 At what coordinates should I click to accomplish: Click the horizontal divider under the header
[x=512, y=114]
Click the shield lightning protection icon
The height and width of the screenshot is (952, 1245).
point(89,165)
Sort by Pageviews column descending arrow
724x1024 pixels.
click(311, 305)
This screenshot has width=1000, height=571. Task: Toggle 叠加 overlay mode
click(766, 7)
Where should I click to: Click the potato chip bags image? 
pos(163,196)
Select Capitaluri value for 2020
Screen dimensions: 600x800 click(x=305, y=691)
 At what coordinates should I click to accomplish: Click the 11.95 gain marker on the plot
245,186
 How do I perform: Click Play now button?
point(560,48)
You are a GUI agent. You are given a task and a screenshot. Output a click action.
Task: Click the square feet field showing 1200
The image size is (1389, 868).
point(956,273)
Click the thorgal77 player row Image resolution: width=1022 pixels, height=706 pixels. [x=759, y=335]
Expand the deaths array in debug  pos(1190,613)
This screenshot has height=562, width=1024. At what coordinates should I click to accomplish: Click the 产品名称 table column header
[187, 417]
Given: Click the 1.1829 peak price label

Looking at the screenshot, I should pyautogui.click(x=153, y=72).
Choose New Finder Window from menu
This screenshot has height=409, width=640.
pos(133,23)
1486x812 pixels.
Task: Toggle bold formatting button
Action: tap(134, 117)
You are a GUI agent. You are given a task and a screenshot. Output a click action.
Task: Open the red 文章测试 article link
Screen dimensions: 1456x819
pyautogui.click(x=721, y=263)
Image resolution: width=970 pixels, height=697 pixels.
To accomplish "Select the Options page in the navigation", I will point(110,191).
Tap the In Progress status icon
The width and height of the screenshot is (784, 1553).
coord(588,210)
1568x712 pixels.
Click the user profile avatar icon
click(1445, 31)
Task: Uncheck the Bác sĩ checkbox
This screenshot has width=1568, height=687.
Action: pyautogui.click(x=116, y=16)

** What you have to do **
Each record above has to be retyped exactly, with nothing left out.

** Worked solution **
 At what coordinates should I click to accomplish: Click the horizontal divider under the header
[x=512, y=114]
Click the shield lightning protection icon
The height and width of the screenshot is (952, 1245).
point(89,165)
Sort by Pageviews column descending arrow
724x1024 pixels.
click(311, 305)
This screenshot has width=1000, height=571. Task: Toggle 叠加 overlay mode
click(766, 7)
Where should I click to: Click the potato chip bags image? 
pos(163,196)
Select Capitaluri value for 2020
Screen dimensions: 600x800 click(x=305, y=691)
 At what coordinates should I click to accomplish: Click the 11.95 gain marker on the plot
245,186
 How do I perform: Click Play now button?
point(560,48)
You are a GUI agent. You are given a task and a screenshot. Output a click action.
Task: Click the square feet field showing 1200
The image size is (1389, 868).
point(956,273)
Click the thorgal77 player row Image resolution: width=1022 pixels, height=706 pixels. [x=759, y=335]
Expand the deaths array in debug  pos(1190,613)
This screenshot has height=562, width=1024. At what coordinates should I click to accomplish: Click the 产品名称 table column header
[187, 417]
Given: Click the 1.1829 peak price label

Looking at the screenshot, I should pyautogui.click(x=153, y=72).
Choose New Finder Window from menu
This screenshot has height=409, width=640.
pos(133,23)
1486x812 pixels.
Task: Toggle bold formatting button
Action: tap(134, 117)
You are a GUI agent. You are given a task and a screenshot. Output a click action.
Task: Open the red 文章测试 article link
Screen dimensions: 1456x819
pyautogui.click(x=721, y=263)
Image resolution: width=970 pixels, height=697 pixels.
To accomplish "Select the Options page in the navigation", I will point(110,191).
Tap the In Progress status icon
The width and height of the screenshot is (784, 1553).
coord(588,210)
1568x712 pixels.
Click the user profile avatar icon
click(1445, 31)
Task: Uncheck the Bác sĩ checkbox
This screenshot has width=1568, height=687.
Action: pyautogui.click(x=116, y=16)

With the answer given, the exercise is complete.